[Given records Boundary: Start]

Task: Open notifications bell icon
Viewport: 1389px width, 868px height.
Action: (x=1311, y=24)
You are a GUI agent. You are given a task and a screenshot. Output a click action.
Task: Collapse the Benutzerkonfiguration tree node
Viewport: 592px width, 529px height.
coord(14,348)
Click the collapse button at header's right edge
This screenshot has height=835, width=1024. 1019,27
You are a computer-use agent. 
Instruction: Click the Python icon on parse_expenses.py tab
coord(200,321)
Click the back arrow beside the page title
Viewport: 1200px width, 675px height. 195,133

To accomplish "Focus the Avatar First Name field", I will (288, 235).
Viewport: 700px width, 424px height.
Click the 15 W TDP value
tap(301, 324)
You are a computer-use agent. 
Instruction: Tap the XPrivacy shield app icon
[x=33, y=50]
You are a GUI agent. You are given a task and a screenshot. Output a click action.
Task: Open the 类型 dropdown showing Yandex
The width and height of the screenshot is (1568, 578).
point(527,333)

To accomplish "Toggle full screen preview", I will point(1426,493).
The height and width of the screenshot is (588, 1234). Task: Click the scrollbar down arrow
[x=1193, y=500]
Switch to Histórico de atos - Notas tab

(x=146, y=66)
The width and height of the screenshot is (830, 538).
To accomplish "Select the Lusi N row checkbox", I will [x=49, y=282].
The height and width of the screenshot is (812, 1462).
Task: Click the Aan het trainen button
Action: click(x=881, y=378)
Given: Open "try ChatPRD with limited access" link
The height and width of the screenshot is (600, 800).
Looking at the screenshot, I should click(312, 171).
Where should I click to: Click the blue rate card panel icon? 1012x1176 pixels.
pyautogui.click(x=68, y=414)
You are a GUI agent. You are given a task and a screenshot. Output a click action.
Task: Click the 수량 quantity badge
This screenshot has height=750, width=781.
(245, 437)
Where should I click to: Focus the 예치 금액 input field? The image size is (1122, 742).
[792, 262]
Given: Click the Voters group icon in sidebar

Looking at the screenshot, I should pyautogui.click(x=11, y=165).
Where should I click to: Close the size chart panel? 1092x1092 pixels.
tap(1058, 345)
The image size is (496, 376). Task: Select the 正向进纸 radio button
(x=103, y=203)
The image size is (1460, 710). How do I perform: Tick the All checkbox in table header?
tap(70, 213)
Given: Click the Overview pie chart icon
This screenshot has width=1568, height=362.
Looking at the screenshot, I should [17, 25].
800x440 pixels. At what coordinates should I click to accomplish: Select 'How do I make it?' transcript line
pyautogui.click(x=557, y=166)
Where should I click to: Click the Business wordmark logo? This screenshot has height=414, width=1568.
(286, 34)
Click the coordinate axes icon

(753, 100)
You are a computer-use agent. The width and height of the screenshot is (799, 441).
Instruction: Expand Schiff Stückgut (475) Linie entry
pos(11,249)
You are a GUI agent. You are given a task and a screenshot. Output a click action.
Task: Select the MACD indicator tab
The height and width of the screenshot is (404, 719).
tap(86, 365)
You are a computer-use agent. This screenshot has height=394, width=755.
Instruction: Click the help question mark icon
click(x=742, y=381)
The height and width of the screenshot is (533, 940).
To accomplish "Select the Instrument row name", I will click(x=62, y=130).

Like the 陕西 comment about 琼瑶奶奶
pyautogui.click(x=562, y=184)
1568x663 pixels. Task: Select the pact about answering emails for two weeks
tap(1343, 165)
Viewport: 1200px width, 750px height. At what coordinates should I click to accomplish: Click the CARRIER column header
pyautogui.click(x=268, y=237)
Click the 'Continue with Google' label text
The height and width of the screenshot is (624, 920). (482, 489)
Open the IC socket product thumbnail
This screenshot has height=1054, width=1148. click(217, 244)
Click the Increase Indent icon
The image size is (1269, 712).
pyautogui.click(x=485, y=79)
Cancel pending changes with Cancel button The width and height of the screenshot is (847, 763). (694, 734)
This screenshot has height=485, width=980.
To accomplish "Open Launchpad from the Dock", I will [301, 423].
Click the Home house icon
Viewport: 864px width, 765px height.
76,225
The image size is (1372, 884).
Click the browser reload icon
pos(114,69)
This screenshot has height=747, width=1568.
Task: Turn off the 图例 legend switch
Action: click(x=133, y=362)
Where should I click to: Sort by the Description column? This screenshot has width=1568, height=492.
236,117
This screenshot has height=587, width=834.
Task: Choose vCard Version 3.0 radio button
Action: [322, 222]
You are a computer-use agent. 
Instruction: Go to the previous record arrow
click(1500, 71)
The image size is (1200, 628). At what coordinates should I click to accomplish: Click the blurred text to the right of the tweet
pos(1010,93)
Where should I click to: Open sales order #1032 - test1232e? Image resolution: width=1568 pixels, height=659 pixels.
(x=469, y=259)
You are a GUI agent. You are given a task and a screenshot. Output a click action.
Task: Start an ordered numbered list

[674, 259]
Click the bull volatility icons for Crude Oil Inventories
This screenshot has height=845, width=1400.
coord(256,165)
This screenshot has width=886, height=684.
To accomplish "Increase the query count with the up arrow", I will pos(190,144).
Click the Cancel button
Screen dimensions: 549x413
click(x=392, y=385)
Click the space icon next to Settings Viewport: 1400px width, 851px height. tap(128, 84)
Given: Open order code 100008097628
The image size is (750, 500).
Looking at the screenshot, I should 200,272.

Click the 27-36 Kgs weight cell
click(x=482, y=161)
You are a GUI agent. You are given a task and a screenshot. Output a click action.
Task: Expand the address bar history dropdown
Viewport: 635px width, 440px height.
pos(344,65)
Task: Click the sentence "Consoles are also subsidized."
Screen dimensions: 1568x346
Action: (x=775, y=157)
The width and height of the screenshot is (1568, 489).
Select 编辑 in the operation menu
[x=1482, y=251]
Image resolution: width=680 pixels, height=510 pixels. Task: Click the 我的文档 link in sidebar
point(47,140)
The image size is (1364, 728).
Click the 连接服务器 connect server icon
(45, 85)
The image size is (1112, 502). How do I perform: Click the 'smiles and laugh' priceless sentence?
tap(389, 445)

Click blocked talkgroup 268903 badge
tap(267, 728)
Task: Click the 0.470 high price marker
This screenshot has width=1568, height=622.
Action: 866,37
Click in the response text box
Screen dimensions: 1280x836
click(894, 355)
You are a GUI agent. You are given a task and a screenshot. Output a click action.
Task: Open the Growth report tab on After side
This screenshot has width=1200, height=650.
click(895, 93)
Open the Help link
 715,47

[Given records Boundary: End]

Instructions to follow.
Within the entries, find each line holding the string "dropdown". Reply with how many there are, as a number alone.

Response box.
2